Морей доводился Киряю братаном, но мира между ними не было – то ли земели не поделили, то ли в чести не сошлись. Войнег Морею не доверял и стоял на том, чтобы гнать его с Плеши. Ратибор был против – Морей за боярина Киряя не ответчик, да и не так много Мореев в городке, чтобы их бояться. А начни их гнать ни за что, ни про что, так все плешане всполошатся.

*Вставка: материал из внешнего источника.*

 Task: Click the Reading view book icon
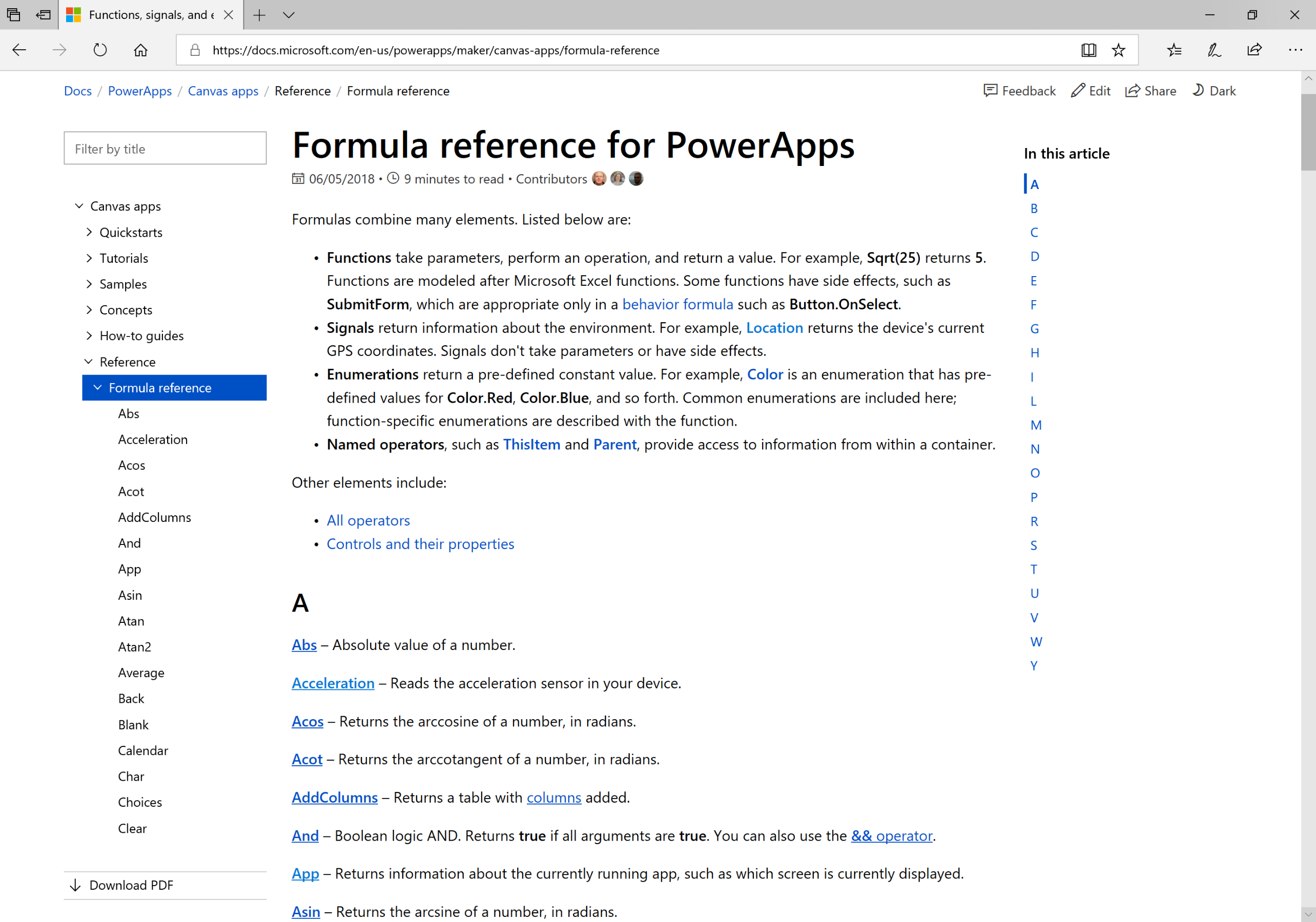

Сам Морей вёл себя тихо, а потому и Ладомир ждал, не желая слыть в Плеши задирой. По чести сказать, ему дело не было до Мореевой вотчины, да и не настолько велики были те земли, чтобы из-за них собачиться.
– Морей обещает выставить десять конных мечников, если оставишь за ним вотчину.
– Ладно, – махнул рукой Ладомир. – Я согласен.
Глава 3
Ятвяжские земли
За делами и заботами не заметили, как первый летний месяц упорхнул шустрой птичкой, и тут же вернувшийся от ятвягов боярин Хабар застучал по половицам Ладомирова дома червлёными сапожками. Боярин Вельямид, прибывший Двиною навестить дочерей за день до возвращения Хабара, сидел тут же, распустив по потному брюху рубаху. Приплыл Вельямид не один, а с полусотней мечников, на ходкой и крепкой ладье. Ладомир сразу понял, что принесло дорогого тестя неспроста, а уж когда Хабар как бы невзначай стал говорить о богатстве ятвяжских городов, тут и вовсе всё стало ясно.
– На ятвяжских землях сильного князя нет, всем заправляют волхвы Велняса, – зачастил Хабар. – Со всех земель приморских, варяжских и фряжских стекаются в те городки товары. Земля богатейшая и бесхозная. Коли князь Владимир под себя не возьмет эти земли, то сделают это другие.
– И что ты предлагаешь? – спросил Вельямид, словно не сразу взял в толк, к чему клонит Хабар.
– Ограбить те городки предлагает боярин Хабар, – засмеялся Войнег. – И обложить ближних к нам ятвягов данью. Благо сила у нас есть.
– На разбой сил хватит, а что будет, если ятвяги соберут войско да пойдут в отместку на Плешь? – спросил Ратибор.
– На это у нас есть поддержка боярина Позвизда, да и князь Владимир не оставит нас в беде, – уверенно ответил Хабар.
Ладомир покосился на ведуна Гула, прибывшего вместе с боярином Вельямидом, и, вероятно, неспроста, хотя тот не проронил пока ни единого слова, а сидел себе тихонечко на лавке, распустив длинную белую бороду до самых колен. Там где кровь и война, там обязательно и Перуновы волхвы.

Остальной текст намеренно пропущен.